Work to be completed: Arrange every line of the data below as a numbered list, leaving out the blank lines.

Dataset rows:

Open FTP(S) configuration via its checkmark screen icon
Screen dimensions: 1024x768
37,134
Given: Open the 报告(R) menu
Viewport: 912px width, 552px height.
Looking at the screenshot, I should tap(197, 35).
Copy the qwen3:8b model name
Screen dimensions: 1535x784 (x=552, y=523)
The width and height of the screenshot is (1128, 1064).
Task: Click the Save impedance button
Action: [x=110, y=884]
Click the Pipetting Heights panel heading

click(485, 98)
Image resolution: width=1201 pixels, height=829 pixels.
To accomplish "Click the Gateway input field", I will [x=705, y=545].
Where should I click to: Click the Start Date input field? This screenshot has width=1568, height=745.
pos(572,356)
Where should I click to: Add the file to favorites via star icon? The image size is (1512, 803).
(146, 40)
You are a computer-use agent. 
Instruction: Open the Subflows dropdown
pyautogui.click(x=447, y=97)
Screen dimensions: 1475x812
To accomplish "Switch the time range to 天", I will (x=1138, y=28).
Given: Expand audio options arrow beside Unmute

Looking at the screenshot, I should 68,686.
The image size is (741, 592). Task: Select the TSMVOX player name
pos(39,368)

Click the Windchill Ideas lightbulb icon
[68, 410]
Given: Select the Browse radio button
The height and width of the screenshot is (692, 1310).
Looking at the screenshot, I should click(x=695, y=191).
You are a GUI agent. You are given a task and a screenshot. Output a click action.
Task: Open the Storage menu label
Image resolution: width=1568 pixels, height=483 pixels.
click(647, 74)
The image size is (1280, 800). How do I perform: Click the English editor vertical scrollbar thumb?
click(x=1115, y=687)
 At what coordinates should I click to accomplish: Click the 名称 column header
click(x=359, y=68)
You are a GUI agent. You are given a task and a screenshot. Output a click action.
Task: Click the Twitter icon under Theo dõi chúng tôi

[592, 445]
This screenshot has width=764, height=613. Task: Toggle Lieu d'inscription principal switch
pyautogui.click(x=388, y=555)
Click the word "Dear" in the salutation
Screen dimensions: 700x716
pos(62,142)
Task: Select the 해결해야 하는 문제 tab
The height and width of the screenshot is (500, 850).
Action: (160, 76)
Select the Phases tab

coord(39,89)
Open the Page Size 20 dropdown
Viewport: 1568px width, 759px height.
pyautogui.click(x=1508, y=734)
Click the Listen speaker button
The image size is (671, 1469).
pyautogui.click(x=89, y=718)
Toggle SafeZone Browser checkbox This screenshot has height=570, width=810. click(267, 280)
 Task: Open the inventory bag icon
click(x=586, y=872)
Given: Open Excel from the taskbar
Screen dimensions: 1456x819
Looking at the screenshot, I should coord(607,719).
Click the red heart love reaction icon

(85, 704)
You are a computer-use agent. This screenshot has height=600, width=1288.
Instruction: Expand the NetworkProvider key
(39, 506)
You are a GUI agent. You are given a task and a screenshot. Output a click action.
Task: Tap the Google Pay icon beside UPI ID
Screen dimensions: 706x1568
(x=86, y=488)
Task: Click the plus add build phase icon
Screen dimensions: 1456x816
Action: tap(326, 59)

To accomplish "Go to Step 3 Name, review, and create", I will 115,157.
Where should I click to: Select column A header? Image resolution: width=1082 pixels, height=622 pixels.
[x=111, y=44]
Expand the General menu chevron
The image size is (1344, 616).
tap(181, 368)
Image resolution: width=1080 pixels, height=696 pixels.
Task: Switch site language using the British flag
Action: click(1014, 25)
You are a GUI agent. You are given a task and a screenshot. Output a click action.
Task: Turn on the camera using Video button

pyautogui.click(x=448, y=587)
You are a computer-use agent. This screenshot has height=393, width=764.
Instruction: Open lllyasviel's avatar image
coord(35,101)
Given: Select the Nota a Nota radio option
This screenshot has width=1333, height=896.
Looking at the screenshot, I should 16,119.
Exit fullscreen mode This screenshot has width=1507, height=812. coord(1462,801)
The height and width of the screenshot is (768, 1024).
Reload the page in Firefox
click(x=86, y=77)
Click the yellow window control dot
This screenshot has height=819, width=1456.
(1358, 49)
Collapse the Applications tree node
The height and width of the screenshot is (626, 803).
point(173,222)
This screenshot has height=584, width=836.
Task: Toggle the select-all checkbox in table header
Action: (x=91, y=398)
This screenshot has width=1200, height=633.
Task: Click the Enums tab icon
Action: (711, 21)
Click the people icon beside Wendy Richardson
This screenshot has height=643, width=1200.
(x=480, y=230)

The solution:
1. Open FTP(S) configuration via its checkmark screen icon
2. Screen dimensions: 1024x768
3. 37,134
4. Given: Open the 报告(R) menu
5. Viewport: 912px width, 552px height.
6. Looking at the screenshot, I should tap(197, 35).
7. Copy the qwen3:8b model name
8. Screen dimensions: 1535x784 (x=552, y=523)
9. The width and height of the screenshot is (1128, 1064).
10. Task: Click the Save impedance button
11. Action: [x=110, y=884]
12. Click the Pipetting Heights panel heading
13. click(485, 98)
14. Image resolution: width=1201 pixels, height=829 pixels.
15. To accomplish "Click the Gateway input field", I will [x=705, y=545].
16. Where should I click to: Click the Start Date input field? This screenshot has width=1568, height=745.
17. pos(572,356)
18. Where should I click to: Add the file to favorites via star icon? The image size is (1512, 803).
19. (146, 40)
20. You are a computer-use agent. 
21. Instruction: Open the Subflows dropdown
22. pyautogui.click(x=447, y=97)
23. Screen dimensions: 1475x812
24. To accomplish "Switch the time range to 天", I will (x=1138, y=28).
25. Given: Expand audio options arrow beside Unmute
26. Looking at the screenshot, I should 68,686.
27. The image size is (741, 592). Task: Select the TSMVOX player name
28. pos(39,368)
29. Click the Windchill Ideas lightbulb icon
30. [68, 410]
31. Given: Select the Browse radio button
32. The height and width of the screenshot is (692, 1310).
33. Looking at the screenshot, I should click(x=695, y=191).
34. You are a GUI agent. You are given a task and a screenshot. Output a click action.
35. Task: Open the Storage menu label
36. Image resolution: width=1568 pixels, height=483 pixels.
37. click(647, 74)
38. The image size is (1280, 800). How do I perform: Click the English editor vertical scrollbar thumb?
39. click(x=1115, y=687)
40.  At what coordinates should I click to accomplish: Click the 名称 column header
41. click(x=359, y=68)
42. You are a GUI agent. You are given a task and a screenshot. Output a click action.
43. Task: Click the Twitter icon under Theo dõi chúng tôi
44. [592, 445]
45. This screenshot has width=764, height=613. Task: Toggle Lieu d'inscription principal switch
46. pyautogui.click(x=388, y=555)
47. Click the word "Dear" in the salutation
48. Screen dimensions: 700x716
49. pos(62,142)
50. Task: Select the 해결해야 하는 문제 tab
51. The height and width of the screenshot is (500, 850).
52. Action: (160, 76)
53. Select the Phases tab
54. coord(39,89)
55. Open the Page Size 20 dropdown
56. Viewport: 1568px width, 759px height.
57. pyautogui.click(x=1508, y=734)
58. Click the Listen speaker button
59. The image size is (671, 1469).
60. pyautogui.click(x=89, y=718)
61. Toggle SafeZone Browser checkbox This screenshot has height=570, width=810. click(267, 280)
62.  Task: Open the inventory bag icon
63. click(x=586, y=872)
64. Given: Open Excel from the taskbar
65. Screen dimensions: 1456x819
66. Looking at the screenshot, I should coord(607,719).
67. Click the red heart love reaction icon
68. (85, 704)
69. You are a computer-use agent. This screenshot has height=600, width=1288.
70. Instruction: Expand the NetworkProvider key
71. (39, 506)
72. You are a GUI agent. You are given a task and a screenshot. Output a click action.
73. Task: Tap the Google Pay icon beside UPI ID
74. Screen dimensions: 706x1568
75. (x=86, y=488)
76. Task: Click the plus add build phase icon
77. Screen dimensions: 1456x816
78. Action: tap(326, 59)
79. To accomplish "Go to Step 3 Name, review, and create", I will 115,157.
80. Where should I click to: Select column A header? Image resolution: width=1082 pixels, height=622 pixels.
81. [x=111, y=44]
82. Expand the General menu chevron
83. The image size is (1344, 616).
84. tap(181, 368)
85. Image resolution: width=1080 pixels, height=696 pixels.
86. Task: Switch site language using the British flag
87. Action: click(1014, 25)
88. You are a GUI agent. You are given a task and a screenshot. Output a click action.
89. Task: Turn on the camera using Video button
90. pyautogui.click(x=448, y=587)
91. You are a computer-use agent. This screenshot has height=393, width=764.
92. Instruction: Open lllyasviel's avatar image
93. coord(35,101)
94. Given: Select the Nota a Nota radio option
95. This screenshot has width=1333, height=896.
96. Looking at the screenshot, I should 16,119.
97. Exit fullscreen mode This screenshot has width=1507, height=812. coord(1462,801)
98. The height and width of the screenshot is (768, 1024).
99. Reload the page in Firefox
100. click(x=86, y=77)
101. Click the yellow window control dot
102. This screenshot has height=819, width=1456.
103. (1358, 49)
104. Collapse the Applications tree node
105. The height and width of the screenshot is (626, 803).
106. point(173,222)
107. This screenshot has height=584, width=836.
108. Task: Toggle the select-all checkbox in table header
109. Action: (x=91, y=398)
110. This screenshot has width=1200, height=633.
111. Task: Click the Enums tab icon
112. Action: (711, 21)
113. Click the people icon beside Wendy Richardson
114. This screenshot has height=643, width=1200.
115. (x=480, y=230)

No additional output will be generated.